Desnecessário falar da capital da Catalunha como destino turístico. História, belezas naturais, comidas, arquitetura e Messi, não faltam atrações na cidade. Vale falar é da Maratona de Barcelona que completou 40 anos no domingo, 11 de março. Brasileiros costumam ir atrás de Nova York, Chicago, Berlim, Paris, Boston, Londres, Amsterdam e Buenos Aires. Barcelona não aparece nessa relação, talvez por falta de informação.

Muita gente imagina que a Maratona de Barcelona é uma encrenca só. A turma pensa em Ramblas, rampas e montanhas para subir. E ela é praticamente plana. Pequenas inclinações, leves subidas e descidas. E belezas. Uma prova de 20 mil participantes que faz questão de passar pelas obras de Gaudí, seus principais prédios e sobretudo a extraordinária Sagrada Família.
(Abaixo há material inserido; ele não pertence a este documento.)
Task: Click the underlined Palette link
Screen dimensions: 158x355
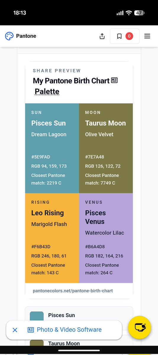Action: click(x=47, y=91)
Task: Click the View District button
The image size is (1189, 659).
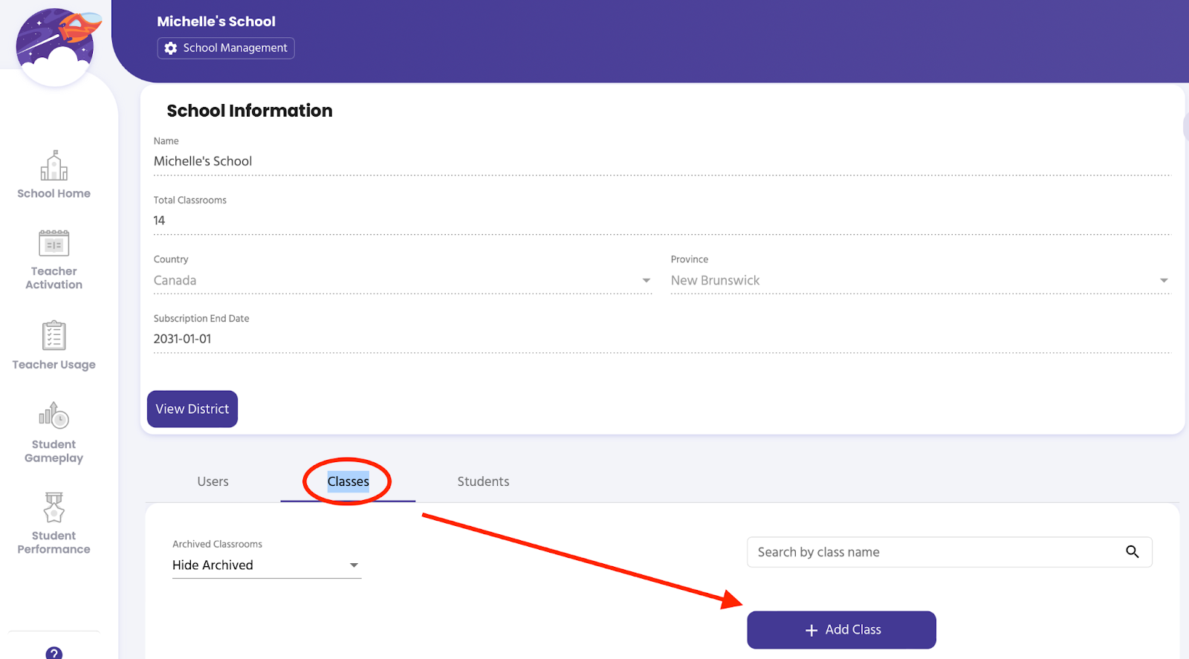Action: click(192, 409)
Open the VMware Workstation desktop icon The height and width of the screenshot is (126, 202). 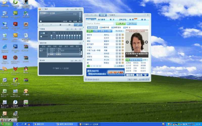point(15,92)
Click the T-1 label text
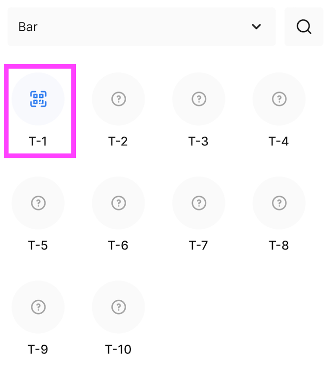The image size is (330, 377). coord(38,141)
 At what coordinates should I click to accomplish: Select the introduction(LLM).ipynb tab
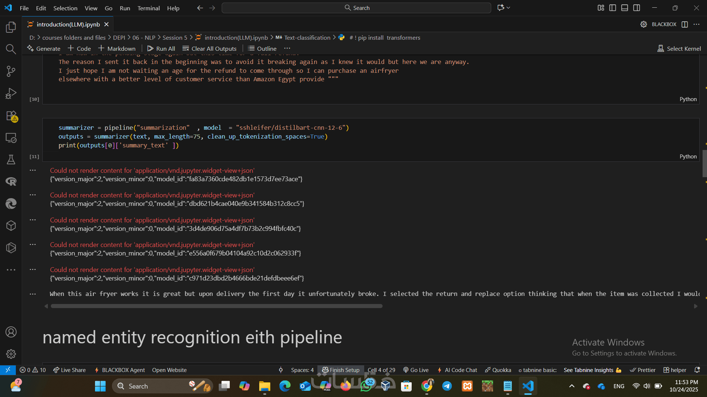68,24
Um percurso que contempla o Camp Nou, o estádio do Barcelona, as principais avenidas do centro, a linda Vila Olímpica de 1992 e o mar. O público é presente e extremamente carinhoso. Nos meus momentos de fraqueza, a turma tentava me convencer a não parar de correr, tudo com carinho. Organização impecável, hidratação a cada 2,5 km, com direito a gel em três pontos. Temperatura próxima do ideal, entre 10 e 17 graus, o que mais um maratonista pode querer?

De minha parte, só queria um refil muscular a partir do quilômetro 35. Foi só o que me faltou. Meu ciclo de treinos foi imperfeito, tive uma contratura no posterior direito e perdi quase um mês de treinos. Faltou volume de treino, sabia disso. Corri até onde deu. Até o quilômetro 35, realmente me diverti, corri num ritmo agradável que me projetava uma prova para 3h34, excelente para as circunstâncias. A partir dali, tive que negociar com as pernas, músculos e cabeça. Precisei caminhar em alguns trechos e terminei em 3h49 também satisfeito pelas circunstâncias.
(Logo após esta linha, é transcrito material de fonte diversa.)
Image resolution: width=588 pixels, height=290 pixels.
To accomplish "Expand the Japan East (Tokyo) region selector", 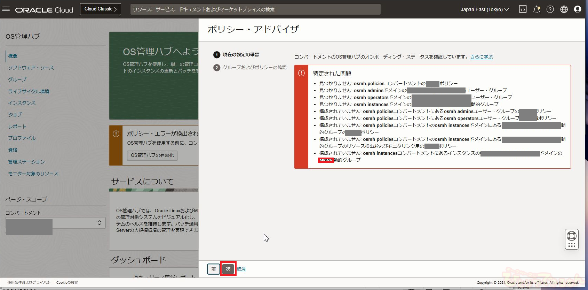I will point(484,9).
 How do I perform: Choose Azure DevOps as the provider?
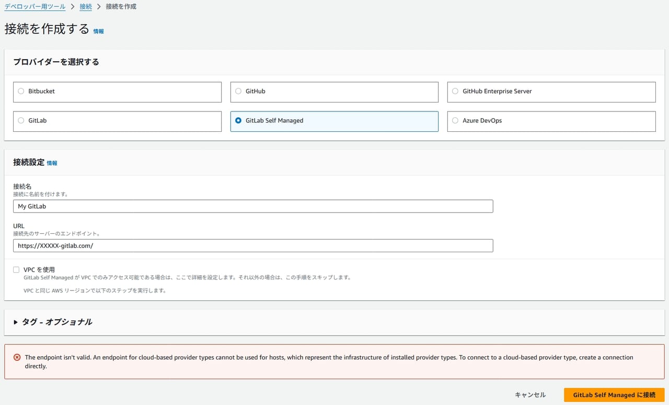click(x=455, y=120)
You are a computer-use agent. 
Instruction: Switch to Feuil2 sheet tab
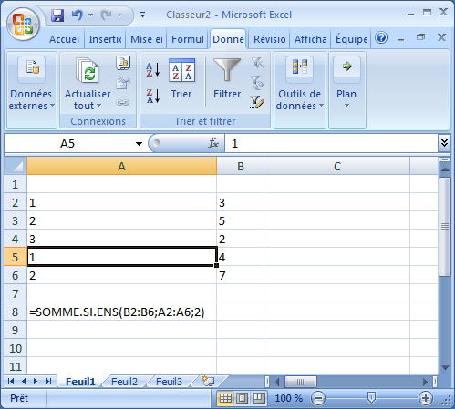[x=124, y=382]
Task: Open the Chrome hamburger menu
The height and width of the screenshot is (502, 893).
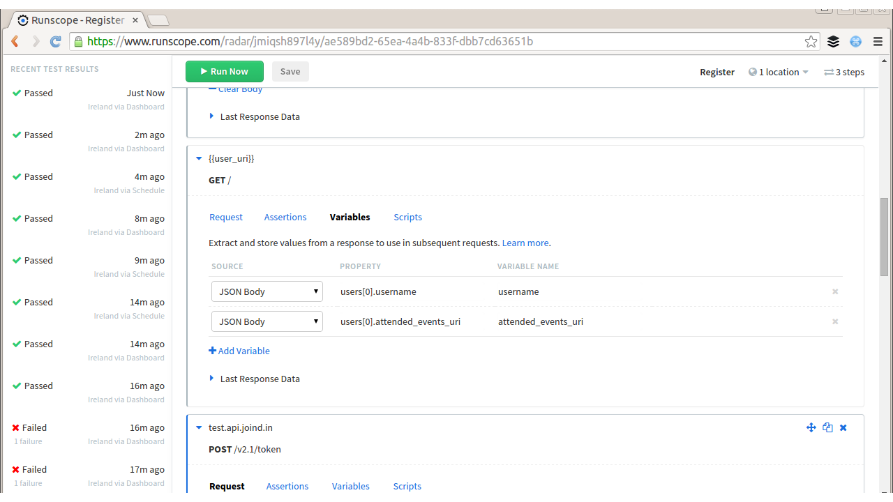Action: point(877,42)
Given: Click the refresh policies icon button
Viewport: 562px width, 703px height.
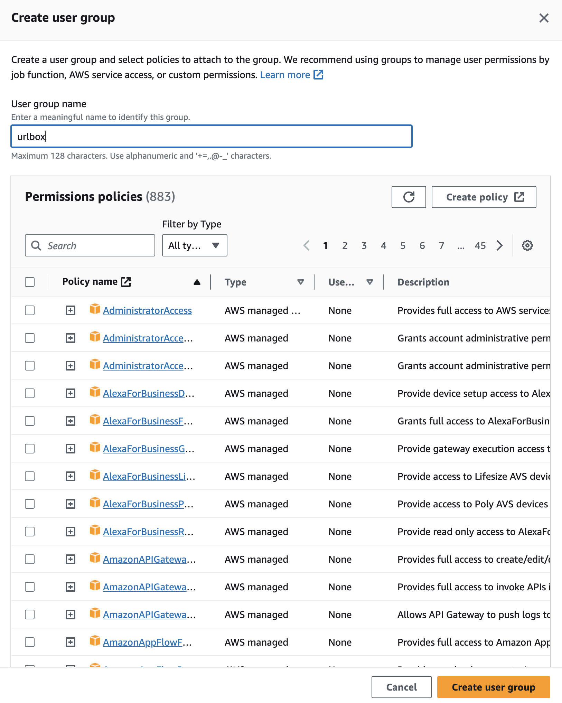Looking at the screenshot, I should 409,197.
Barcelona vale a pena sempre, em todos os sentidos. Até para correr forte. Pelo conjunto da obra, dá tranquilamente para colocá-la entre as maratonas mais legais do planeta. O lema em catalão do clube Barcelona é “Més que un club”, ou “Mais que um clube”. Para a maratona, não seria exagero adaptar a expressão para “Més que un marató”.